Soult now re-organised his army; taking the command of the rear-guard himself, and giving that of the advanced guard to general Loison. Noble, the French historian of this campaign, says “the whole army was astonished;” as if it was not a stroke of consummate policy that the rear, which was pursued by the British, should be under the general-in-chief, and that the front, which was to fight its way through the native forces, should have a commander whose very name called up all the revengeful passions of the Portuguese. Maneta durst not surrender; and the duke of Dalmatia dextrously forced those to act with most zeal who were least inclined to serve him: and, in sooth, such was his perilous situation, that all the resources of his mind and all the energy of his character were needed to save the army.

From Carvalho he retired to Salamonde, from whence there were two lines of retreat. The one through Ruivaens and Venda Nova, by which the army had marched when coming from Chaves two months before; the other, shorter, although more impracticable, leading by the Ponte Nova and Ponte Miserella into the road running from Ruivaens to Montalegre. But the scouts brought intelligence that the bridge of Ruivaens, on the little river of that name, was broken, and defended by twelve hundred Portuguese, with artillery; and that another party had been, since the morning, destroying the Ponte Nova on the Cavado river.

The destruction of the first bridge blocked the road to Chaves; the second, if completed, and the passage well defended, would have cut the French off from Montalegre. The night was setting in, the soldiers were harassed, barefooted, and starving; the ammunition was damp with the rain, which had never ceased since the 13th, and which was now increasing in violence, accompanied with storms of wind. The British army would certainly fall upon the rear in the morning; and if the Ponte Nova, where the guard was reported to be weak, could not be secured, the hour of surrender was surely arrived.

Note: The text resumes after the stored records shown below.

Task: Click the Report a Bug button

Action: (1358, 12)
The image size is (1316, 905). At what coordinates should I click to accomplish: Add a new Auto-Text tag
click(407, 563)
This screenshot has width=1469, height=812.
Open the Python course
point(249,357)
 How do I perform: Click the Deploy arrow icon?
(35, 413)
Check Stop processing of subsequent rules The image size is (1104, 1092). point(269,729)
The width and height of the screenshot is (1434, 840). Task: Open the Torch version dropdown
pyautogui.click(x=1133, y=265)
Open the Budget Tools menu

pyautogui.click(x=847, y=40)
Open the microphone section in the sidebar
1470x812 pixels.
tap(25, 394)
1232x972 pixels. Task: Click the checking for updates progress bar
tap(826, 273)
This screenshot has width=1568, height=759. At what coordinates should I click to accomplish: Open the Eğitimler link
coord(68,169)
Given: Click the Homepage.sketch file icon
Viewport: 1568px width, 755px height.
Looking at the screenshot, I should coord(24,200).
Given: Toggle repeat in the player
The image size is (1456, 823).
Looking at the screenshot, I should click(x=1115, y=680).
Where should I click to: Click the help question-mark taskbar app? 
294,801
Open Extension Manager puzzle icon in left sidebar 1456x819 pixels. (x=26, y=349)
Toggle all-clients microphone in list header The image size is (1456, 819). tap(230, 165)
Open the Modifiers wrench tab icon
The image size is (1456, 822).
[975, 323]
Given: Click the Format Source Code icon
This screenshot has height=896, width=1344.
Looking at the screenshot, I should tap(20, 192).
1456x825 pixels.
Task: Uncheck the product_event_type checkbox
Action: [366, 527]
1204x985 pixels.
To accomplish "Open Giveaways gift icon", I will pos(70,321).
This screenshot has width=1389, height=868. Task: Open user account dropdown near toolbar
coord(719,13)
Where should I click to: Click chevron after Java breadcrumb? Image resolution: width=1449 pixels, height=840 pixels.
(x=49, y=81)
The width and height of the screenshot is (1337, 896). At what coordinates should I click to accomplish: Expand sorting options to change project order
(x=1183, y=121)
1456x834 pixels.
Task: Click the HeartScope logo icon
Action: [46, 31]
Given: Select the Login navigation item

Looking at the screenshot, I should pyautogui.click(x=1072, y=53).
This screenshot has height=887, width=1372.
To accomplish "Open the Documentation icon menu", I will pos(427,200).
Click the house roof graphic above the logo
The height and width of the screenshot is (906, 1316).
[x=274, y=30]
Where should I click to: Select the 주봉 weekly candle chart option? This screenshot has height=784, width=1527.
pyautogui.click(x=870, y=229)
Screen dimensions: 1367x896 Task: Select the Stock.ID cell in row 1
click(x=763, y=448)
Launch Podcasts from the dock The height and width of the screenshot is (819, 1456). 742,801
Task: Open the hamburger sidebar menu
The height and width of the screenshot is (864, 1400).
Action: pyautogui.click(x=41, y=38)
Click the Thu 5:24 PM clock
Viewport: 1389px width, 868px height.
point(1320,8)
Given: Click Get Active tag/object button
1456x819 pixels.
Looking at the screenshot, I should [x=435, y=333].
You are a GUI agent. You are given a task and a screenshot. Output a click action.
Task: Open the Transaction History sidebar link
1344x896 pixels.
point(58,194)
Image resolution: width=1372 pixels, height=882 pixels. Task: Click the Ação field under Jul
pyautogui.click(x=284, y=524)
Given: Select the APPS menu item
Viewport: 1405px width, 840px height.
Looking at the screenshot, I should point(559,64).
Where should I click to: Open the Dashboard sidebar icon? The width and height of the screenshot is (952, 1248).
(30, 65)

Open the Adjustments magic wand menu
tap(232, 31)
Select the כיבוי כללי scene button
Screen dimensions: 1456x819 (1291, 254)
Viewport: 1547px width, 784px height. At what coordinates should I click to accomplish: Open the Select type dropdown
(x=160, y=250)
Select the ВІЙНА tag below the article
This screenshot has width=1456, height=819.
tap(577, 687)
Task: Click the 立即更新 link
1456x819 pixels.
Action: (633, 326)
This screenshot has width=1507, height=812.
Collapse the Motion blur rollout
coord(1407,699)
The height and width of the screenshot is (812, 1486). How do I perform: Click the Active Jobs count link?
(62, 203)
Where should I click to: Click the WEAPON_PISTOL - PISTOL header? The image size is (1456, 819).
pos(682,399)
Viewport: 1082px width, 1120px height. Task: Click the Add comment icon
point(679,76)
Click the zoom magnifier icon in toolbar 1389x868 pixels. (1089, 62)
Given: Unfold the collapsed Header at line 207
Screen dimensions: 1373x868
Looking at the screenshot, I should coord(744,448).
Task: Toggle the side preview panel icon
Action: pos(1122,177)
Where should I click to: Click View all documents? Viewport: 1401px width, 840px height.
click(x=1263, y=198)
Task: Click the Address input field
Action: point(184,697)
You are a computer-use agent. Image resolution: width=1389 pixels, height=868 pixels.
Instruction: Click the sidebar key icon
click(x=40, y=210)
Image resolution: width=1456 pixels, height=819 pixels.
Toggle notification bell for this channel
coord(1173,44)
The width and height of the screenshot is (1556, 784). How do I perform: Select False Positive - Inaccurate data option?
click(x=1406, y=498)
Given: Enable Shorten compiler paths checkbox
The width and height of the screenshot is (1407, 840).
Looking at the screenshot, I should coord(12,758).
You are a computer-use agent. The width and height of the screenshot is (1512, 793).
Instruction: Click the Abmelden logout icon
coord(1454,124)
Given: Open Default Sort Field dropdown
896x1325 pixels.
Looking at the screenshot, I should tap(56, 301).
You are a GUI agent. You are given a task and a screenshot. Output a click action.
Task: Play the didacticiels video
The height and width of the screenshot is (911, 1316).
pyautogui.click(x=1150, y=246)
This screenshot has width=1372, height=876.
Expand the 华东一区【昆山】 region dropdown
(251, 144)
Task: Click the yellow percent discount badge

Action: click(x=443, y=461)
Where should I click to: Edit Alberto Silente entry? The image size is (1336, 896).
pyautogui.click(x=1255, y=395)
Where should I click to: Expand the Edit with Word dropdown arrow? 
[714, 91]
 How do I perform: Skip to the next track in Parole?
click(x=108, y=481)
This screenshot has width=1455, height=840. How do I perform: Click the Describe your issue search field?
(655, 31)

In this extremity, Soult sent for major Dulong, an officer justly reputed for one of the most daring in the French ranks. Addressing himself to this brave man, he said, “I have chosen you from the whole army to seize the Ponte Nova, which has been cut by the enemy. Do you choose a hundred grenadiers and twenty-five horsemen; endeavour to surprise the guards, and secure the passage of the bridge. If you succeed, say so, but send no other report; your silence will suffice.” Thus exhorted, Dulong selected his men, and departed.